Court of Appeals of Ohio, Fifth District, Delaware County
Sep 17, 2004
2004 Ohio 4997 (Ohio Ct. App. 2004)

Opinion

Case No. 04-CAE-02011.

DATE OF JUDGMENT ENTRY: September 17, 2004.

Civil appeal from the Delaware County Court of Common Pleas, Case No. 01CVC07356.

Affirmed.

Justin F. Madden, 1360 West Ninth Street, Suite 200, Cleveland, OH 44113, for Plaintiff-Appellant.

D. Michael Crites, Jeffrey A. Dittmer, 300 E. Broad Street, Suite 300, Columbus, OH 43215, Stuart E. Scott, 1900 E. Ninth St., Cleveland, OH 44114, for Defendant-Appellee.

Hon: W. Scott Gwin, P.J., Hon: William B. Hoffman, J., Hon: John W. Wise, J.,


OPINION


{¶ 1} Plaintiff Judith M. Haldeman appeals a summary judgment of the Court of Common Pleas of Delaware County, Ohio, entered in favor of defendants, Cross Enterprises, Inc. dba Alum Creek R.V. Marina Alum Creek R.V., Inc. dba Alum Creek R.V. Marina. Appellant's brief contains a narrative statement of the assignments of error presented for review:

{¶ 2} "The trial court committed reversible error in granting defendants-appellees' motion for summary judgment. The trial court erred in failing to recognize that there was no admissible evidence to support the conclusion that cross enterprises, Inc., met the requirements for immunity under R.C. 4123.35. at the time of his death, plaintiff-appellant's decedent, Terry Haldeman, was neither an employee nor a loaned servant to cross enterprises, Inc., nor was he subject to the its direction and control. Instead, the evidence before the trial court was that Terry Haldeman was employed by alum creek R.V., Inc., and was in the course and scope of his employment with Alum Creek at the time of his death. Therefore, even if cross enterprises, Inc. met the elements of R.C. 4123.35, it was not entitled to immunity in this case.

{¶ 3} "The trial court also committed reversible error in applying the workplace intentional tort standard on the issue of liability, and failing to recognize that genuine issues of material fact existed such that summary judgment should have been denied.

{¶ 4} "The trial court committed reversible error in granting defendants-appellees' motion to strike the exhibits, which plaintiff-appellant had attached to their brief in opposition to defendants' motion for summary judgment."

{¶ 5} Appellant's statement pursuant to Loc. App. R. 9 alleges the case presents genuine issues of material fact, such that summary judgment was inappropriate.

{¶ 6} Steven W. Cross owns various corporations as the sole stockholder. Appellee Alum Creek R.V., Inc. maintains a retail store selling and repairing boats and R.V.'s. The State of Ohio is the owner of Alum Creek Marina, but appellee Cross Enterprises, Inc. has a contract with the State to operate and manage the Marina as a concessionaire.

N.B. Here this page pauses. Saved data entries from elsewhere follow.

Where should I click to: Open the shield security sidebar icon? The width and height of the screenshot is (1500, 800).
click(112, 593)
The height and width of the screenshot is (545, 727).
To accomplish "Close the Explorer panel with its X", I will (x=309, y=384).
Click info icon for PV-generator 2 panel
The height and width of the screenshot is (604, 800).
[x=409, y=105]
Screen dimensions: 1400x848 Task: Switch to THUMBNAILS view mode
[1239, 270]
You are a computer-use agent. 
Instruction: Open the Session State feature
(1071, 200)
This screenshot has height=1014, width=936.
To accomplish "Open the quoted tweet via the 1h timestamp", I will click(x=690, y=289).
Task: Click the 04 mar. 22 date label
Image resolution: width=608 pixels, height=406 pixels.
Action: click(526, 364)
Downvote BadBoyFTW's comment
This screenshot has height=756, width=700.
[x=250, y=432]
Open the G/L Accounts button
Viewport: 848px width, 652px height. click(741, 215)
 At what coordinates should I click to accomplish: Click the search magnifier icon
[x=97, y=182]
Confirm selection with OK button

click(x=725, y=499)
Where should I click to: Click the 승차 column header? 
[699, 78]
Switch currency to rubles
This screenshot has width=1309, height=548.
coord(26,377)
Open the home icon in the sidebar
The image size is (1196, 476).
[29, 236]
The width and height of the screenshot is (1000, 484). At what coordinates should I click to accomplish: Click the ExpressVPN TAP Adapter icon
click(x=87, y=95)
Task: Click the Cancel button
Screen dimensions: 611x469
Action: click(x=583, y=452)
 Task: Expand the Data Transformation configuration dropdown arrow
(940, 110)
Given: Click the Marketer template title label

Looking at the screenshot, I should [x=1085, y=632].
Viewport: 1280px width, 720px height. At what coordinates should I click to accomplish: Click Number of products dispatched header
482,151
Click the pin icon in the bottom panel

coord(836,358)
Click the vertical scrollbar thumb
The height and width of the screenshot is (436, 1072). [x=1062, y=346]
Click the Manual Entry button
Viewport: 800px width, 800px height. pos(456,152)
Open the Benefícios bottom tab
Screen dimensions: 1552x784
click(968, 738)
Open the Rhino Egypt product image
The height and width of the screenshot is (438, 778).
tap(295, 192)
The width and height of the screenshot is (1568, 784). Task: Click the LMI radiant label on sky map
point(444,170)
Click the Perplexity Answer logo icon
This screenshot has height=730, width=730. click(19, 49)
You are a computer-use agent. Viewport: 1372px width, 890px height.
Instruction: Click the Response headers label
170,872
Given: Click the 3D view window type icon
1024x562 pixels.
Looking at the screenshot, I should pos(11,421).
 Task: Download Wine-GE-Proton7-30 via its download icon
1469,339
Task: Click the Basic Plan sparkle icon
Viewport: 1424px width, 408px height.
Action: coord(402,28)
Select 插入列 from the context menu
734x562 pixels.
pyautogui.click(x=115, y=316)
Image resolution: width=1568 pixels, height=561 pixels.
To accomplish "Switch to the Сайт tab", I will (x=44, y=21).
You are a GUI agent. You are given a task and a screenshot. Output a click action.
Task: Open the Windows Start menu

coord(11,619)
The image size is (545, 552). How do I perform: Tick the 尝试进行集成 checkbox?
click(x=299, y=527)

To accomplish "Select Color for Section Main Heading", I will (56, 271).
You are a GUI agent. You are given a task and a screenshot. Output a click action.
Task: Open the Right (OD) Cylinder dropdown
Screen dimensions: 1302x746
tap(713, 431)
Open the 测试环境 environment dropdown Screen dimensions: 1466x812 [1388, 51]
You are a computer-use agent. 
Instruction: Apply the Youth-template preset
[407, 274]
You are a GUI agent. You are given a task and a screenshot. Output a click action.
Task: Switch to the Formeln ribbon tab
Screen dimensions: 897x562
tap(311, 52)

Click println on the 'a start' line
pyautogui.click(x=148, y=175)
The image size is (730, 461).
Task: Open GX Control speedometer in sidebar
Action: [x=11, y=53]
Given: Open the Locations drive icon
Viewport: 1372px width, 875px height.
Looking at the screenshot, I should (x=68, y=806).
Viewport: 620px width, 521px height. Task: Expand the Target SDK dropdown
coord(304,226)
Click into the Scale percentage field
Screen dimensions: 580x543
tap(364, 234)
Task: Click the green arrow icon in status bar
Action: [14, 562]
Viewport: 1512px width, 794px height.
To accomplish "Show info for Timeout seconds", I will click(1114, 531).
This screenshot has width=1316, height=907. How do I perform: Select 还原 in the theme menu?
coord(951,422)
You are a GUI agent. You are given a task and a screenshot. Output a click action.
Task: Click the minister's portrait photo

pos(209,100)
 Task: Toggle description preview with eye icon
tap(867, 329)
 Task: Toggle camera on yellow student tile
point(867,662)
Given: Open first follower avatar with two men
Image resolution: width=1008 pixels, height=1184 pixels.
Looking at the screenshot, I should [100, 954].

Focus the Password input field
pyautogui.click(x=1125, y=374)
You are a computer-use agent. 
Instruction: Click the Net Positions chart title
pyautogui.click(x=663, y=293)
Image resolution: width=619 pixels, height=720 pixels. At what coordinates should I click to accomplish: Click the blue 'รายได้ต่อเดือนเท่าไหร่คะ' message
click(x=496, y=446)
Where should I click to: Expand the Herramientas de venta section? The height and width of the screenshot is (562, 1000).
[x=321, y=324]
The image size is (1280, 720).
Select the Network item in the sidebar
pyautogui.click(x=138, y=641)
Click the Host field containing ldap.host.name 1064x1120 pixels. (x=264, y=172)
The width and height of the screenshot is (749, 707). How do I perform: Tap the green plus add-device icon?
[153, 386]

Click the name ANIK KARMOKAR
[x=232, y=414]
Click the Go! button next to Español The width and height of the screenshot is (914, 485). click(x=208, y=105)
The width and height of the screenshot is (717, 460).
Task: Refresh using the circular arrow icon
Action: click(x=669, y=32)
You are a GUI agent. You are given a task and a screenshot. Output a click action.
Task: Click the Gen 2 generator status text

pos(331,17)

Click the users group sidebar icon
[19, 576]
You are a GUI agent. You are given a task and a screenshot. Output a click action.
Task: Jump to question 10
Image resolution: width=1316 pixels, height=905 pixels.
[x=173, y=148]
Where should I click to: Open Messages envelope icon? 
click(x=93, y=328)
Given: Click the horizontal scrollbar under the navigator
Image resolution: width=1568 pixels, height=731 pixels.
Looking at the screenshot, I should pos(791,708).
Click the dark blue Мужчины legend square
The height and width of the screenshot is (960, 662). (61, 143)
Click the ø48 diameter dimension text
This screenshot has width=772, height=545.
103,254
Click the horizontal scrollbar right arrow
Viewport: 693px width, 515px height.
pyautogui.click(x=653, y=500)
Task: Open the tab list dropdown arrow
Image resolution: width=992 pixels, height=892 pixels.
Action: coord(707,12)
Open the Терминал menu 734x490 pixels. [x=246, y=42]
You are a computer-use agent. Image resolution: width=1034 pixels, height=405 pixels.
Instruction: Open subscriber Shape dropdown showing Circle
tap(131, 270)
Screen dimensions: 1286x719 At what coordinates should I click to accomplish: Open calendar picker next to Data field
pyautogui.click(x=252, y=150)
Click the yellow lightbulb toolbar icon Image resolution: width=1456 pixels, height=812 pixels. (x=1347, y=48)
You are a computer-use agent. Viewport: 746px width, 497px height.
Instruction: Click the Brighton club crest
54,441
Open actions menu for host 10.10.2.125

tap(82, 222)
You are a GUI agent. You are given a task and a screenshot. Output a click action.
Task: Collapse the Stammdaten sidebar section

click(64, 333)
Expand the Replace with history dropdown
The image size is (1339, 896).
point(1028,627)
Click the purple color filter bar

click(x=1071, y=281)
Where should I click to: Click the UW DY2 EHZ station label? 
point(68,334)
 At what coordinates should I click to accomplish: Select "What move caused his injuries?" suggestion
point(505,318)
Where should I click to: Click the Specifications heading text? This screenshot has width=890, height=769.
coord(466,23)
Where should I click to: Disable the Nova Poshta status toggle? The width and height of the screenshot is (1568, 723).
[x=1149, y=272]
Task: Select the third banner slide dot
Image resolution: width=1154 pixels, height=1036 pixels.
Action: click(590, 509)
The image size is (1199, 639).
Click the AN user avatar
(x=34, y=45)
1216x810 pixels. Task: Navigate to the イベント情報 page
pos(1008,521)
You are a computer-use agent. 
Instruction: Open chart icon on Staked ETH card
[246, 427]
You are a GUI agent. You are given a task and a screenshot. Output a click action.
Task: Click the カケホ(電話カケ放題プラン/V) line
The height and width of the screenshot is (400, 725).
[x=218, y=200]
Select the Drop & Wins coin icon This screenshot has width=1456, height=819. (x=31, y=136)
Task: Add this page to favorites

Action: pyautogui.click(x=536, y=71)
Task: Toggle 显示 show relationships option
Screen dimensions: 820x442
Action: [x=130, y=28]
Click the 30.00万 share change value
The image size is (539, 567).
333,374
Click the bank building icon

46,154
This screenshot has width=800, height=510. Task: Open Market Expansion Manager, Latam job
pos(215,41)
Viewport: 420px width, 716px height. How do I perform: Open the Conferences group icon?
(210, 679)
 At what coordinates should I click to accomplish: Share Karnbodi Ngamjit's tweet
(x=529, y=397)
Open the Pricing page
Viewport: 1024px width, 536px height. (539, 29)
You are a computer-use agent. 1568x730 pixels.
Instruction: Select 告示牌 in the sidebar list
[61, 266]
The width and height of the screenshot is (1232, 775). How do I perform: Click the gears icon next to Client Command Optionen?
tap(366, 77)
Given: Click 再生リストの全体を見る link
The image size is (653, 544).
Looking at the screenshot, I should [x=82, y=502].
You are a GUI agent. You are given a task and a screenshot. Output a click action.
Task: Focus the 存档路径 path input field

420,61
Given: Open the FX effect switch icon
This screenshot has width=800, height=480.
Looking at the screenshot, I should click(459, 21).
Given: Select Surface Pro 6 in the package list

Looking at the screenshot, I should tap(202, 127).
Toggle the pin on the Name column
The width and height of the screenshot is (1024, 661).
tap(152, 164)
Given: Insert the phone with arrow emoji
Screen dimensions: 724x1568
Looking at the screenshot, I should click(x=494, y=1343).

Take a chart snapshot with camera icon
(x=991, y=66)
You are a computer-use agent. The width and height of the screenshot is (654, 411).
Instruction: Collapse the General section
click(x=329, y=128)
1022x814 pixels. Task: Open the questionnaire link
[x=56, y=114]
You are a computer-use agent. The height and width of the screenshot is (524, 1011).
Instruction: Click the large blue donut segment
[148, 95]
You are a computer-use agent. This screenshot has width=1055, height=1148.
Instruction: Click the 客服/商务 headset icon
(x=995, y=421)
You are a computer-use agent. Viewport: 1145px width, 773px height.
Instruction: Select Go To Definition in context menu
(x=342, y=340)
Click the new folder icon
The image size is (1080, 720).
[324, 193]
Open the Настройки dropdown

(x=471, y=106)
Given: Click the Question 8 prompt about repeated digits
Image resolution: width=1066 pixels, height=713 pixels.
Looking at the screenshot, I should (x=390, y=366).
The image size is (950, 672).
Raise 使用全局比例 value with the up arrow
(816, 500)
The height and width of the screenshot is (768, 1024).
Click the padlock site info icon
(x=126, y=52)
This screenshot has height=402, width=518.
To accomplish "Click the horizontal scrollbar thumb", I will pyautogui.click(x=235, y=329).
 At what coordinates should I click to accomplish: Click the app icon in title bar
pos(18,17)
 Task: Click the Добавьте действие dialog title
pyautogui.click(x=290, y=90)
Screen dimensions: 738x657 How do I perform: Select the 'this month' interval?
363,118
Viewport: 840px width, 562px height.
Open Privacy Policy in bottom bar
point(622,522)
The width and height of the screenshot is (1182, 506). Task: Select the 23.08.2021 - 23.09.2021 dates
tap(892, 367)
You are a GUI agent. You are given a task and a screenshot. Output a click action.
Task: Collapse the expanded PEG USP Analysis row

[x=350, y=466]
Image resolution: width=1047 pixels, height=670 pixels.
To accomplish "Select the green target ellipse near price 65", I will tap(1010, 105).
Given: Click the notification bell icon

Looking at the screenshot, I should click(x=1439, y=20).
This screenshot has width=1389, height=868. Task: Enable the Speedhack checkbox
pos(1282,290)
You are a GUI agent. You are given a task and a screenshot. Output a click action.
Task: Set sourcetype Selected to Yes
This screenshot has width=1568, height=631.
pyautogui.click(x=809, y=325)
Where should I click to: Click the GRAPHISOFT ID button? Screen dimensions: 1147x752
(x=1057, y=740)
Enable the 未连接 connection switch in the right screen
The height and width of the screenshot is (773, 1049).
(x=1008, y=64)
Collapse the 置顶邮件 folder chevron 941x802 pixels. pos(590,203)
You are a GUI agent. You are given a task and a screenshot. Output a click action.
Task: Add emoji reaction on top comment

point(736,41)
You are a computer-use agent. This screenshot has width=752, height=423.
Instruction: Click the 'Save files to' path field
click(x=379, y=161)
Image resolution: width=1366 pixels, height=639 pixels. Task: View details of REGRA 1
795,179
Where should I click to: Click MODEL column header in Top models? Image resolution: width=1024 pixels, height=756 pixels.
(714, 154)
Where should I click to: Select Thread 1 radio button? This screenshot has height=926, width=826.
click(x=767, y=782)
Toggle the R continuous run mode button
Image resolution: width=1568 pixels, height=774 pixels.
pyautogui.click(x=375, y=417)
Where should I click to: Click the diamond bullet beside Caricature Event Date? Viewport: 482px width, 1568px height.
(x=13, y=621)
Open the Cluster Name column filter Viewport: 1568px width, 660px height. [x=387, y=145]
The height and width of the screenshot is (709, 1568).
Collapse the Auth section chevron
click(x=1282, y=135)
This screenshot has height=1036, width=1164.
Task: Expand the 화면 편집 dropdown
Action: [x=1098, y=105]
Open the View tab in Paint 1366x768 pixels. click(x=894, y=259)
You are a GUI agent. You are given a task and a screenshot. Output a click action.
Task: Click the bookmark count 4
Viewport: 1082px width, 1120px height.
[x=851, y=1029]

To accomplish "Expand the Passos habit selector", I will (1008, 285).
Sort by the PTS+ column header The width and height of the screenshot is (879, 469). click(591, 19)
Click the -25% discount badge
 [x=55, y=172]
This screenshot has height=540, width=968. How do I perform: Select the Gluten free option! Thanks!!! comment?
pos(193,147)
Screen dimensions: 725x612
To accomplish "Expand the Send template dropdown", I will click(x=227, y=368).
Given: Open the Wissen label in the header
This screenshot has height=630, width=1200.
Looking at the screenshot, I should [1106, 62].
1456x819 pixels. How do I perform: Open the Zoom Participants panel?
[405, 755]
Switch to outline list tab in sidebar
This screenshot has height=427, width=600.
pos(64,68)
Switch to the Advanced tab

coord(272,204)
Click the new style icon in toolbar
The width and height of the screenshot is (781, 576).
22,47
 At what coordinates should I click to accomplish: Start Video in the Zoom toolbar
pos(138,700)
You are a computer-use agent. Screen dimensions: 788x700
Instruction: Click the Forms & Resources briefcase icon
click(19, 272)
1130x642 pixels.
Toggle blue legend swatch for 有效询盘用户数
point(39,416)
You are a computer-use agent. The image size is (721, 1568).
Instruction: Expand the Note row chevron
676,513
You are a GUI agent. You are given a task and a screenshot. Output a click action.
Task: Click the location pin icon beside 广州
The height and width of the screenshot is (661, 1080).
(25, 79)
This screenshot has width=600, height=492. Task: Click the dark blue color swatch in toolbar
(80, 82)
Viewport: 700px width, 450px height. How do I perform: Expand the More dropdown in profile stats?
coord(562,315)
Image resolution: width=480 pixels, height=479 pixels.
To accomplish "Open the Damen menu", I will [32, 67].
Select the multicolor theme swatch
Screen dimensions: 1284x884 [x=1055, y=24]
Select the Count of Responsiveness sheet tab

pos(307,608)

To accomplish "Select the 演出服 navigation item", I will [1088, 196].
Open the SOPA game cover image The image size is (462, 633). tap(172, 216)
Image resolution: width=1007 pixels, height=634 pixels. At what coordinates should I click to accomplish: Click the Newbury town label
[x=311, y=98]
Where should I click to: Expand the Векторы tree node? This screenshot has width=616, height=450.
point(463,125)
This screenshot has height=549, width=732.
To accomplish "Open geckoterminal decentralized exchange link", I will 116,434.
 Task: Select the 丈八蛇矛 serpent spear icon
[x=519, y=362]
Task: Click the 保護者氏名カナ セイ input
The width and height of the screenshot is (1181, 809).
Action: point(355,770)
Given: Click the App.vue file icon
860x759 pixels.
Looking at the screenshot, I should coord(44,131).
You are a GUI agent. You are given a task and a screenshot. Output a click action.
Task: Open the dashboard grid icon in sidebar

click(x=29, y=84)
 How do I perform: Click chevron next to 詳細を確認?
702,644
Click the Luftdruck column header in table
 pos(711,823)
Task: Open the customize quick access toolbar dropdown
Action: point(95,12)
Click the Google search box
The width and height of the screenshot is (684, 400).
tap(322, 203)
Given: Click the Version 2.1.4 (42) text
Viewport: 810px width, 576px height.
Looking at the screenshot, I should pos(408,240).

Part of the operation of the Marina includes rental and charter of three boats owned by Alum Creek R.V.

{¶ 7} On November 16, 2000, plaintiff's decedent, Terry Lee Haldeman, drowned while he and another man were attempting to remove one of the charter boats, a forty foot pontoon boat, from the water at Alum Creek Marina. The co-worker, Daniel Ward, worked for another of Cross' corporations, Deer Creek Marina. Like the Alum Creek Marina, Deer Creek Marina is owned by the State of Ohio, but has a contract with Cross' company to serve as concessionaire. In addition, Cross had other similar businesses.

{¶ 8} At the conclusion of each boating season, appellees' pontoon boats had to be removed from Alum Creek for storage. Removal of the boats was part of Haldeman's employment responsibility, and he had done so on numerous occasions. Haldeman would back a custom-built tractor-trailer down a concrete boat ramp and a co-worker, on this occasion Mr. Ward, would drive the pontoon boat onto the trailer. The boat would be secured to the trailer and removed.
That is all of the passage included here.